#### Text under study
————

After compilation, the judge is executed. It will assume the presence of a TestSuite class, containing a JUnit 4 testsuite, which it will run. While the source file for TestSuite can be anywhere, I'd advise evaluation/TestSuite.java.

Good practices

While above description leaves a lot of interpretation, here is how a new exercise is written by myself:

  • I create a new directory with a config.json and the other directories: description, description/media, workdir, evaluation, solution.
  • I write an interface in workdir, which the submitted code of the student will have to implement. I might some write other classes in workdir to get the student started, or copy some library-jars here (e.g. our graph library for an exercise on graphs).
  • I write a solution to the exercise in solution. I use the same name as the students should.
  • I write a testfile (usually called SimpleTest.java) in evaluation. This testfile will be shared with the students. This is a pure JUnit test. Usually it contains some small example inputs.

————

#### Required work
A. In the passage on writing judge exercises, what name does the author usually give the testfile placed in evaluation?
B. Extend the passage on writing judge exercises, picking up after its final sentence.

#### Data
————

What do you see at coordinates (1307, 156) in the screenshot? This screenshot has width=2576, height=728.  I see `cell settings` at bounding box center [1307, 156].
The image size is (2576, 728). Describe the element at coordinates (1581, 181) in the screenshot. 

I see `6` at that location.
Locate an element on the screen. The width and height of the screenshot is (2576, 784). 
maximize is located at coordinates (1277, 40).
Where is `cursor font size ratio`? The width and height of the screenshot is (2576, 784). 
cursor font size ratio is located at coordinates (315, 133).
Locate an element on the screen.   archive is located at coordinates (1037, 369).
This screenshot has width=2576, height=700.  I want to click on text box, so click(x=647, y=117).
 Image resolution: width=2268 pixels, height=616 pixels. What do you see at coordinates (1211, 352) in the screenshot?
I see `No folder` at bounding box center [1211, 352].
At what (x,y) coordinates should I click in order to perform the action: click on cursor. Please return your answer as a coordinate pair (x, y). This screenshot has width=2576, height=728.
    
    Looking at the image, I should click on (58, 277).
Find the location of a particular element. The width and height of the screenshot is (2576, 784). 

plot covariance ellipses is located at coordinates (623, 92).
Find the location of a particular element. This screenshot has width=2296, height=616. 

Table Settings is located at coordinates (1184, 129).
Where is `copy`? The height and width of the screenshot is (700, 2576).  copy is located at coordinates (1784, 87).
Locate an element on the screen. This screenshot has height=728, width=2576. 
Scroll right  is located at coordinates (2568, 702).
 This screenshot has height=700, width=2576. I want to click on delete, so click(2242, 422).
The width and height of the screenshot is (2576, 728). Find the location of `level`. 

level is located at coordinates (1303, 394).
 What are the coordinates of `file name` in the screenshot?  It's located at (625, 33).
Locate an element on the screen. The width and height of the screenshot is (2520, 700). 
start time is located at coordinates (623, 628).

————

#### Results of the tasks
A. SimpleTest.java

B.
  • I write the TestSuite.java file in the evaluation directory, a testsuite containing only above SimpleTest.class.
  • (For command line users) I open this repository in a different terminal and go to the testing directory. If I pass the exercise directory of this exercise to the test.sh script, I can run the judge on my own machine without need for dodona itself. The tested solution is the one in solution with the name given in the configuration.
  • I create a relative symbolic link in description/media pointing to ../../workdir and another to ../../evaluation/SimpleTest.java.
  • I write the description. In the description I can now link to media/SimpleTest.java and media/workdir/... to give the SimpleTest and other files in the workdir to the student.
  • I write some more complex tests (usually with JUnit's Parameterized runner), testing each with method above. These tests I put in evaluation, because they often contain a solution to the exercise.

Test files

As mentioned, test files can be pure JUnit test files, including all features in JUnit 4 (I especially recommend Parameterized). Some extras are available though:

  • By importing dodona.junit.TabTitle in your exercise, you can set the title of the tab in dodona for this test (each test in TestSuite will produce one tab). Just add the @TabTitle("Some Title") annotation to your test class.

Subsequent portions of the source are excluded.